Copy the following data out word for word, every line as it stands.

[Dataset entries]

══════════

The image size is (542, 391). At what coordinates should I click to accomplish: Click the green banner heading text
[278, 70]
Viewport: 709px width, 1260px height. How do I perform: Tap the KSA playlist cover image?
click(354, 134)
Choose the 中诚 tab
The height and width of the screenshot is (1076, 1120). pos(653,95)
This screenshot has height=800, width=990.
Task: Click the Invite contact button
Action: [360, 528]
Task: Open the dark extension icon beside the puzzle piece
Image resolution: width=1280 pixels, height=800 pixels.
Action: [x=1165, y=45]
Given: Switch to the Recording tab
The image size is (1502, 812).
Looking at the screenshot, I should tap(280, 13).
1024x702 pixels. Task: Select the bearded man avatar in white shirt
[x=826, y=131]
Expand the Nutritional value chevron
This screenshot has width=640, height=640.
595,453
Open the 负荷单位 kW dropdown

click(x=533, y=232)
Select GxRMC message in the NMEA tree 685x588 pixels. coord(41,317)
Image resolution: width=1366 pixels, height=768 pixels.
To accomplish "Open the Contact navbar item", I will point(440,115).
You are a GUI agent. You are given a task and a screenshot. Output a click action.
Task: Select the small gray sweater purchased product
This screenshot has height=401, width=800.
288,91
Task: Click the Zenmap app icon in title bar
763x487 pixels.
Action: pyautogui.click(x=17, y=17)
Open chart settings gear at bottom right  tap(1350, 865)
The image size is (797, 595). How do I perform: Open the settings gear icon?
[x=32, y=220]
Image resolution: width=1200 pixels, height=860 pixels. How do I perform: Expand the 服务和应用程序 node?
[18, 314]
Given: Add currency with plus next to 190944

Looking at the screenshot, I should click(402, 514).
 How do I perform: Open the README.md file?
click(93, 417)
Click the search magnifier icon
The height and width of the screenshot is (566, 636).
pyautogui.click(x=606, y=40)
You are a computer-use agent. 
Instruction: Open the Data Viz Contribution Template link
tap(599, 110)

══════════

[Output below]
The image size is (542, 391). At what coordinates should I click to accomplish: Click the green banner heading text
[278, 70]
Viewport: 709px width, 1260px height. How do I perform: Tap the KSA playlist cover image?
click(354, 134)
Choose the 中诚 tab
The height and width of the screenshot is (1076, 1120). pos(653,95)
This screenshot has height=800, width=990.
Task: Click the Invite contact button
Action: [360, 528]
Task: Open the dark extension icon beside the puzzle piece
Image resolution: width=1280 pixels, height=800 pixels.
Action: [x=1165, y=45]
Given: Switch to the Recording tab
The image size is (1502, 812).
Looking at the screenshot, I should tap(280, 13).
1024x702 pixels. Task: Select the bearded man avatar in white shirt
[x=826, y=131]
Expand the Nutritional value chevron
This screenshot has width=640, height=640.
595,453
Open the 负荷单位 kW dropdown

click(x=533, y=232)
Select GxRMC message in the NMEA tree 685x588 pixels. coord(41,317)
Image resolution: width=1366 pixels, height=768 pixels.
To accomplish "Open the Contact navbar item", I will point(440,115).
You are a GUI agent. You are given a task and a screenshot. Output a click action.
Task: Select the small gray sweater purchased product
This screenshot has height=401, width=800.
288,91
Task: Click the Zenmap app icon in title bar
763x487 pixels.
Action: pyautogui.click(x=17, y=17)
Open chart settings gear at bottom right  tap(1350, 865)
The image size is (797, 595). How do I perform: Open the settings gear icon?
[x=32, y=220]
Image resolution: width=1200 pixels, height=860 pixels. How do I perform: Expand the 服务和应用程序 node?
[18, 314]
Given: Add currency with plus next to 190944

Looking at the screenshot, I should click(402, 514).
 How do I perform: Open the README.md file?
click(93, 417)
Click the search magnifier icon
The height and width of the screenshot is (566, 636).
pyautogui.click(x=606, y=40)
You are a computer-use agent. 
Instruction: Open the Data Viz Contribution Template link
tap(599, 110)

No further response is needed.